Current NRC safety requirements require as a minimum that diverse power drives be provided for the redundant auxiliary feedwater pumps. As noted above, this is normally accomplished by utilizing one or more a.c. power electric motor driven pumps and one or more redundant steam turbine driven pumps. One concern is the design adequacy of plants licensed prior to adoption of the current requirements.

The degree of dependence of decay heat removal systems on a.c. power supplies and their reliability with a total loss of a.c. power has recently been reviewed for a large number of plants. For some plants, modification in design and/or operating procedures were recommended in the short term. This evaluation was carried out using simplified analytical techniques.

A Task Action Plan for Task A-44 was under development in March of 1979 when the Three Mile Island Unit 2 accident disrupted work on this task. As of January 1, 1980, the Task Action Plan was still

under development. It is anticipated that the task can be completed in 1982.

Under Task A-44 a more detailed and comprehensive assessment will be performed for both PWRs and BWRs. Preliminary scoping work indicates that this should include consideration of: (1) the failure modes that can result in a station blackout, (2) the probability and frequency of occurence of a blackout including site variability and time dependence, (3) the potential consequences of a blackout, and (4) potential preventative and mitigating actions. The results of this effort will be used to determine if changes to licensing criteria are necessary and, if so, to develop criteria for use in the review of CP and OL applications and for evaluating operating plants.

OTHER TECHNICAL ISSUES

Design Errors in Control Building

In the spring of 1978, Portland General Electric Company (PGE), operator of the Trojan Nuclear Plant, reported design errors in the control building walls, i.e., conditions at variance with the design criteria set forth in the Final Safety Analysis Report for the facility and incorporated into its operating license. A detailed NRC staff review of PGE's investigation and analysis of the design revealed the following er

rors:

• The steel reinforcement in the reinforced concrete core of the walls was permitted to be generally discontinuous and, therefore, the concrete core could not be relied upon to resist shear (in case of an earthquake) to the extent assumed in the approved design.

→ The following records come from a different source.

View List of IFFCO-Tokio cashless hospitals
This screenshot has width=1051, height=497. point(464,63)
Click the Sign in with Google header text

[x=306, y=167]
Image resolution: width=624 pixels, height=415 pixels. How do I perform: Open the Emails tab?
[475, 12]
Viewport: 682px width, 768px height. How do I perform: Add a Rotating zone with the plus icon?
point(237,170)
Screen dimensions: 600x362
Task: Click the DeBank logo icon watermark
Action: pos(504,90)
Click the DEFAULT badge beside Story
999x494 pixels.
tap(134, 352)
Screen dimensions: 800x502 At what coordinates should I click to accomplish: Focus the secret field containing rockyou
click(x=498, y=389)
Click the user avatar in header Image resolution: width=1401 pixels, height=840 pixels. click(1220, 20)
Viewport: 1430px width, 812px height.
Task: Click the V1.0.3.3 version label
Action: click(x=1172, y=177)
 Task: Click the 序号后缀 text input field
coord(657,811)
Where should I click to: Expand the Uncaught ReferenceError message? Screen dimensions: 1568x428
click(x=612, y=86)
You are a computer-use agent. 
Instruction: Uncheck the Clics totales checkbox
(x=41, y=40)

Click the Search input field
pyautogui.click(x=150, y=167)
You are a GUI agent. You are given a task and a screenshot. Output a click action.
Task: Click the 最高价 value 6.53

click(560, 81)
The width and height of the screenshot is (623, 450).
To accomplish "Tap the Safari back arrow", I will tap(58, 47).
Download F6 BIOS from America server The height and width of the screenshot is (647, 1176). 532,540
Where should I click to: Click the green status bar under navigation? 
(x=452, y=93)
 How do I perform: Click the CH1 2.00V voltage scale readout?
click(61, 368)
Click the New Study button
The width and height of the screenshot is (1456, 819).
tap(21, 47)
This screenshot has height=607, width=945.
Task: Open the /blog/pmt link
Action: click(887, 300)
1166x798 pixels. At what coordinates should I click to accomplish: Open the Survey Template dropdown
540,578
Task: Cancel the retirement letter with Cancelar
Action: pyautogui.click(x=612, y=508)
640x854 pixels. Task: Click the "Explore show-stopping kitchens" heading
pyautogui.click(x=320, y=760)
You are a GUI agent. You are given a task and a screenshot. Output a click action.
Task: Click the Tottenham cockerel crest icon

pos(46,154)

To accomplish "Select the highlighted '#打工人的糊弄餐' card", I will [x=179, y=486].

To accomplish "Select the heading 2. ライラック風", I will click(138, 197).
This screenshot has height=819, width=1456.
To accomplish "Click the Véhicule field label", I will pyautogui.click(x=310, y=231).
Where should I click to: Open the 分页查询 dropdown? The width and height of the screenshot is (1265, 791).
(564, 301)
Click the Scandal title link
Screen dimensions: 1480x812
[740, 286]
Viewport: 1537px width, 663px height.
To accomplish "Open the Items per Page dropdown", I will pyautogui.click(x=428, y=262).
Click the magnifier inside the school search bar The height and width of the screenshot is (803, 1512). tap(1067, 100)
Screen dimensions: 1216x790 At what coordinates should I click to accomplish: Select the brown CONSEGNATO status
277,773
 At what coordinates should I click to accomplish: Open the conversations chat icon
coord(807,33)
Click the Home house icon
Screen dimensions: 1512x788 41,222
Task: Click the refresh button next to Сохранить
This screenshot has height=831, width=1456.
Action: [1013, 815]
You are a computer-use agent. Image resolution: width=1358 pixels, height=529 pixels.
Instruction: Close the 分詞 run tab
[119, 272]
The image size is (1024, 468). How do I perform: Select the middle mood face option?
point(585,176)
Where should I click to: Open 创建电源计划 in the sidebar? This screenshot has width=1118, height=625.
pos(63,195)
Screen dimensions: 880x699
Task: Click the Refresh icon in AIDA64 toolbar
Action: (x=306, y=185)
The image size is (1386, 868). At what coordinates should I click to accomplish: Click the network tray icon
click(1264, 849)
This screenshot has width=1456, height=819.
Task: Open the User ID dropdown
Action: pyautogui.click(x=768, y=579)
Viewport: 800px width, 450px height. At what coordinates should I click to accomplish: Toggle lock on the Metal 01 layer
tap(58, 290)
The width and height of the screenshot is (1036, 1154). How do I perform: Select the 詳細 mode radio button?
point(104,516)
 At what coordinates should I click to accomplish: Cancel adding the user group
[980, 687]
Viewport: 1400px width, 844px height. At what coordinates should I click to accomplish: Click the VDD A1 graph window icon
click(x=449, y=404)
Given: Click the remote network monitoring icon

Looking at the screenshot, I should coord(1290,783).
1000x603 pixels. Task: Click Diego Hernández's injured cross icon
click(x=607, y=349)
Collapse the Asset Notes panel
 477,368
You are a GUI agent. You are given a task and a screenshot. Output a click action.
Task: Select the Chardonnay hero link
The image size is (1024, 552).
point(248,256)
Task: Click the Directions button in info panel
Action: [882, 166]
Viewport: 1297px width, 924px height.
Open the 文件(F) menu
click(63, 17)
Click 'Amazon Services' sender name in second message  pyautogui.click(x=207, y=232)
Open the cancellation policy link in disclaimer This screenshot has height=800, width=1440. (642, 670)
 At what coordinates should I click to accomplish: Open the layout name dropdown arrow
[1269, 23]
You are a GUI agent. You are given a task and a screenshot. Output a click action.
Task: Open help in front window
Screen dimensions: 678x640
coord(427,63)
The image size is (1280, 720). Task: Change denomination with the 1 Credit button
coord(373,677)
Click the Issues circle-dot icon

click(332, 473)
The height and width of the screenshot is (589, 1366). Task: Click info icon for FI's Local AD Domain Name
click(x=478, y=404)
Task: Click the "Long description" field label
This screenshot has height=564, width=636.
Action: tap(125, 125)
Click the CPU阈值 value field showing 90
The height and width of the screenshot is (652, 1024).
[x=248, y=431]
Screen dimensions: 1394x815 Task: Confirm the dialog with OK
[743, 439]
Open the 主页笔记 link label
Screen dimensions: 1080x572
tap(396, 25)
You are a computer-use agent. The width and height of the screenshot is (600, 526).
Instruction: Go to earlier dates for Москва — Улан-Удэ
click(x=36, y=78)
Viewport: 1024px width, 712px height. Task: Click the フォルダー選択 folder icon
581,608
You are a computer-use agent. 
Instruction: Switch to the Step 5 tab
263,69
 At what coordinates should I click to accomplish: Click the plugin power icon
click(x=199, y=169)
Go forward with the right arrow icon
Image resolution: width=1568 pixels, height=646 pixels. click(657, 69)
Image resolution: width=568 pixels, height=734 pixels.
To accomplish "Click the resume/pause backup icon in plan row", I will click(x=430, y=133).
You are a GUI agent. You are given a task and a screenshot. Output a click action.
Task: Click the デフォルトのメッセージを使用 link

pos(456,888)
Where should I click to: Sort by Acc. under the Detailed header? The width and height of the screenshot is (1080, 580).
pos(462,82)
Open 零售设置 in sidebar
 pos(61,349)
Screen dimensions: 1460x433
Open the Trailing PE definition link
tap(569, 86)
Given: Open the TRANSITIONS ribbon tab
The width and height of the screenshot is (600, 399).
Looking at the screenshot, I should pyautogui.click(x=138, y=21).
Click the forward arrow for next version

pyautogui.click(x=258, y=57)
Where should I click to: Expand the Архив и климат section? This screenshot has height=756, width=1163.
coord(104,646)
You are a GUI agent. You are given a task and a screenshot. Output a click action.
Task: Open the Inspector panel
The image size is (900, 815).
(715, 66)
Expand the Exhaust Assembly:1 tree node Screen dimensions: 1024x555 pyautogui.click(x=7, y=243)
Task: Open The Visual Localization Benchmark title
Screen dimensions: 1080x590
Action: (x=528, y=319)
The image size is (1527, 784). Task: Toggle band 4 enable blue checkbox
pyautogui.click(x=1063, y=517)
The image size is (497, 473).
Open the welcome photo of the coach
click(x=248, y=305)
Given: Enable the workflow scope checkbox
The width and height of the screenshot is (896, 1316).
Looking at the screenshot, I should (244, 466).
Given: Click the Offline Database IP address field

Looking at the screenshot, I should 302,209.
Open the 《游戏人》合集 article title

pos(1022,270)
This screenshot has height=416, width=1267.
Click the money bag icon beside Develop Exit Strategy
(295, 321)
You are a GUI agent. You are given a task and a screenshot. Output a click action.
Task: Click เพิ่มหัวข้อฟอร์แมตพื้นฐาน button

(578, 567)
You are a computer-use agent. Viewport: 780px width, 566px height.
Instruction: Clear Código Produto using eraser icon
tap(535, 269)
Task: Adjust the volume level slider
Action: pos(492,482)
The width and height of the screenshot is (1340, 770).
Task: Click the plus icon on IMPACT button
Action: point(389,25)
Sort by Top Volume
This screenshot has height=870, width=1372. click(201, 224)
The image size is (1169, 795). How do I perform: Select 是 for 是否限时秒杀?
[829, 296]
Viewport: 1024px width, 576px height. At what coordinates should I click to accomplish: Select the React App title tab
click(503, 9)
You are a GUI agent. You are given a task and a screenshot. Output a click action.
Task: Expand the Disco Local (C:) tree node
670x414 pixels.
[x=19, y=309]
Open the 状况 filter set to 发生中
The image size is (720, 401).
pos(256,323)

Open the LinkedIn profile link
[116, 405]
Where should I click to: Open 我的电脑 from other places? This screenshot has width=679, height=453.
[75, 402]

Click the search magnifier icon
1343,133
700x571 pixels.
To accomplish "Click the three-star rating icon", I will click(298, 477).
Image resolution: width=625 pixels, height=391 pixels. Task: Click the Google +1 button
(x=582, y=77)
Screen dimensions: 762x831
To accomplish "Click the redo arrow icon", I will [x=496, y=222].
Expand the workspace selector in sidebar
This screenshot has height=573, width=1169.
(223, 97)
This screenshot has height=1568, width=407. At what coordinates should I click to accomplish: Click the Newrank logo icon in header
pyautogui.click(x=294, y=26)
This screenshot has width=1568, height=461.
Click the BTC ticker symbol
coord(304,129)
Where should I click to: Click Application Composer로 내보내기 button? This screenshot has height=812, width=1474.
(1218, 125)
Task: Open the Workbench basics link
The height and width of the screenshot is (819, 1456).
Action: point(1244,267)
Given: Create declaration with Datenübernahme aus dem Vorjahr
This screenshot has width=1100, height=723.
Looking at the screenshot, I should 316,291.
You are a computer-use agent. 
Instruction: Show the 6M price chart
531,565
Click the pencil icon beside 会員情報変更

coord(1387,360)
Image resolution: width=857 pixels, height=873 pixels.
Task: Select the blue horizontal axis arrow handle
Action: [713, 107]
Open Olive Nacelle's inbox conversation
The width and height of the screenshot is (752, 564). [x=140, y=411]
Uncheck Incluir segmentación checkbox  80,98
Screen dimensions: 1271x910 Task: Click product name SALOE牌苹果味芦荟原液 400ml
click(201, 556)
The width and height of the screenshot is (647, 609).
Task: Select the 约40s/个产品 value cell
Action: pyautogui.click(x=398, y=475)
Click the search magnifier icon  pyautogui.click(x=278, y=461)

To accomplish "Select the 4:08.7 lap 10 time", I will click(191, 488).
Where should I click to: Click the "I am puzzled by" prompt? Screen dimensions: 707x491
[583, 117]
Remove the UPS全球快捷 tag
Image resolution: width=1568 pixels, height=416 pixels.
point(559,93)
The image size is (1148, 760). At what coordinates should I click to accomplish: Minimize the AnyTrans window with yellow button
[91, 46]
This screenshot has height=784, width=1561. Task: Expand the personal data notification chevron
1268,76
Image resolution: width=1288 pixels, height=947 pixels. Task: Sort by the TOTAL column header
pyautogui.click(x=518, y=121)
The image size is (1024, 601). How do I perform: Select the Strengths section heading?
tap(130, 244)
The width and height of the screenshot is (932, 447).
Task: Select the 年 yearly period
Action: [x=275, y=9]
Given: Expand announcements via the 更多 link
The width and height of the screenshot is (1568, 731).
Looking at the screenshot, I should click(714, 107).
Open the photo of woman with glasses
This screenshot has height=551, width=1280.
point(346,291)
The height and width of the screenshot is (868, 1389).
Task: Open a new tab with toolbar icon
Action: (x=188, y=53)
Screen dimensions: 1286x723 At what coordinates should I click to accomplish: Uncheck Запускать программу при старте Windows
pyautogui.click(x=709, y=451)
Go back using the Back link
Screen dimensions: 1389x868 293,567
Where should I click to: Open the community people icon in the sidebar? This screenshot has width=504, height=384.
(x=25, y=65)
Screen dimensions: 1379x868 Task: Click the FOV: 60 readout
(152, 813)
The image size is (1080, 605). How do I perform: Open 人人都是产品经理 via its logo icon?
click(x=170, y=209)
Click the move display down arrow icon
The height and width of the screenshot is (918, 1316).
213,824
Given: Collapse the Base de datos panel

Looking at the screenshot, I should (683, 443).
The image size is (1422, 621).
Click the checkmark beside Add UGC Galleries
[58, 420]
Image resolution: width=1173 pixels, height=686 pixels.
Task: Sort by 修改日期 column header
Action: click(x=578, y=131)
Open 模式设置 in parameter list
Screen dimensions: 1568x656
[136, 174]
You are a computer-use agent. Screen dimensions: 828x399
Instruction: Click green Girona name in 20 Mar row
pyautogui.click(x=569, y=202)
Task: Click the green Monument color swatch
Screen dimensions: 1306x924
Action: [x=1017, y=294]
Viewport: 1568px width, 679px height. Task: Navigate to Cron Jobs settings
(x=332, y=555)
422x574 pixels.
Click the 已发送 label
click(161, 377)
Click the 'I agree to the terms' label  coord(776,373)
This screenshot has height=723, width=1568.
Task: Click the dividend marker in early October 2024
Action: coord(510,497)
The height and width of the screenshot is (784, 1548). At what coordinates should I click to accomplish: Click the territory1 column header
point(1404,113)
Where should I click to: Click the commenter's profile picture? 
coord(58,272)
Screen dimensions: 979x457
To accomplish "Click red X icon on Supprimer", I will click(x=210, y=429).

• The shear capacity of the reinforced concrete and grouted masonry block was not correctly computed.

The steel reinforcement needed to resist shear beyond the capacity of the concrete and grouted masonry block was computed incorrectly, resulting in a lower level of conservatism than intended.

A detailed reevaluation of the control building in its existing configuration was performed by PGE to assess the capability of the structure to withstand the Operating Basis Earthquake and the Safe Shutdown Earthquake. The NRC staff determined that there had been a significant reduction in conservatism and design margins, with respect to the control building seismic capability, below the level intended and desired for the 33 years remaining in the expected plant life and that the margins should be appropriately restored by plant modification. PGE indicated its intent to make such modifications.